Cáncer de pulmón: Nuevos avances en su abordaje

El cáncer es una enfermedad en la que las células del cuerpo crecen sin control. El cáncer de pulmón es un tipo de cáncer que se origina en las células de los pulmones.

Cáncer de pulmón en cifras

El cáncer de pulmón es el más común a nivel mundial. Cada año se diagnostica cáncer de pulmón a 2,1 millones personas en todo el mundo y se estima que aproximadamente el 80% de estos casos se deben al tabaquismo. Es la principal causa de muerte asociada al cáncer, tanto en hombres como en mujeres, 1 de cada 4 muertes por cáncer se debe al cáncer de pulmón, de hecho, el cáncer de pulmón se cobra más vidas cada año que los cánceres de mama, próstata y colon juntos.

La mayoría de los cánceres de pulmón solo causan síntomas cuando ya se han propagado, por lo que cuando la mayoría de los pacientes con cáncer de pulmón son diagnosticados la enfermedad ya ha avanzado a una etapa tardía.

En estas etapas tan avanzadas los tratamientos clásicos como la cirugía, la quimioterapia o la radioterapia no presentan altas tasas de efectividad. Afortunadamente en los últimos años, gracias a la cada vez mayor compresión de los mecanismos internos que controlan el crecimiento y la propagación de las células del cáncer de pulmón, se han desarrollado nuevos medicamentos de terapia dirigida, que están ayudando a mejorar las posibilidades de supervivencia para los pacientes con cáncer de pulmón.

Medicamentos de terapia dirigida

Los medicamentos de terapia dirigida funcionan de distinta manera que los que se usan comúnmente en la quimioterapia. La terapia dirigida es un tipo de tratamiento del cáncer que actúa sobre las proteínas que controlan la forma en que las células cancerosas se multiplican, a diferencia de la quimioterapia que suele destruir todas las células que se forman y se multiplican rápido.

Actualmente, los medicamentos de terapia dirigida se usan con más frecuencia para cánceres de pulmón avanzados, ya sea con quimioterapia o por sí solos, ya que algunas veces, estos medicamentos funcionan cuando los medicamentos de quimioterapia no son eficaces.
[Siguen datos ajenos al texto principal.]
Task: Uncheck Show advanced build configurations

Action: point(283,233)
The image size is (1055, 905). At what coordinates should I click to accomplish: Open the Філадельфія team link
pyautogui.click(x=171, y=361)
Efectos de la terapia dirigida

Casi todos los tipos de terapia dirigida del cáncer funcionan bloqueando la acción de proteínas específicas que estimulan la formación y la diseminación de tumores en el cuerpo. Un breve resumen de las distintas estrategias en que la terapia dirigida actúa para tratar el cáncer es:

  • Ayuda al sistema inmunitario: Algunas terapias dirigidas marcan las células cancerosas para que el sistema inmunitario pueda reconocerlas con mayor facilidad y las destruya. Otras terapias dirigidas refuerzan el sistema inmunitario para que funcione mejor contra el cáncer.
  • Reducción del crecimiento de las células cancerosas: Las células sanas se dividen para formar nuevas células cuando ciertas señales se unen a las proteínas en la superficie de la célula, que indica a las células que se dividan. Las células cancerosas pueden presentar cambios en estas proteínas y se multiplican, aunque no haya señales. Algunas terapias dirigidas interfieren con estas proteínas y evitan que las células reciban la orden de multiplicarse. Este proceso ayuda a disminuir el crecimiento sin control del cáncer.
  • Detención la angiogénesis: Para que los tumores crezcan, estos necesitan formar nuevos vasos sanguíneos que los mantengan alimentados. Este proceso se llama angiogénesis. Algunos medicamentos de terapia dirigida, llamados inhibidores de la angiogénesis, bloquean este nuevo crecimiento de vasos sanguíneos.
  • Transporte de sustancias tóxicas: Se pueden añadir medicamentos de quimioterapia o radioterapia a substancias que se unen exclusivamente a dianas de las células cancerosas, destruyendo de esta forma las células cancerosas sin dañar las células sanas.
  • Control hormonal: Algunos cánceres necesitan de hormonas específicas para poder multiplicarse. Algunas terapias hormonales pueden impedir la generación de estas hormonas por parte del cuerpo y otras que estas hormonas cumplan su función en las células cancerosas.
  • Muerte de las células cancerosas: Algunas terapias dirigidas facilitan la apoptosis, proceso de muerte celular, de las células cancerosas de distintas maneras, sin afectar a las células sanas.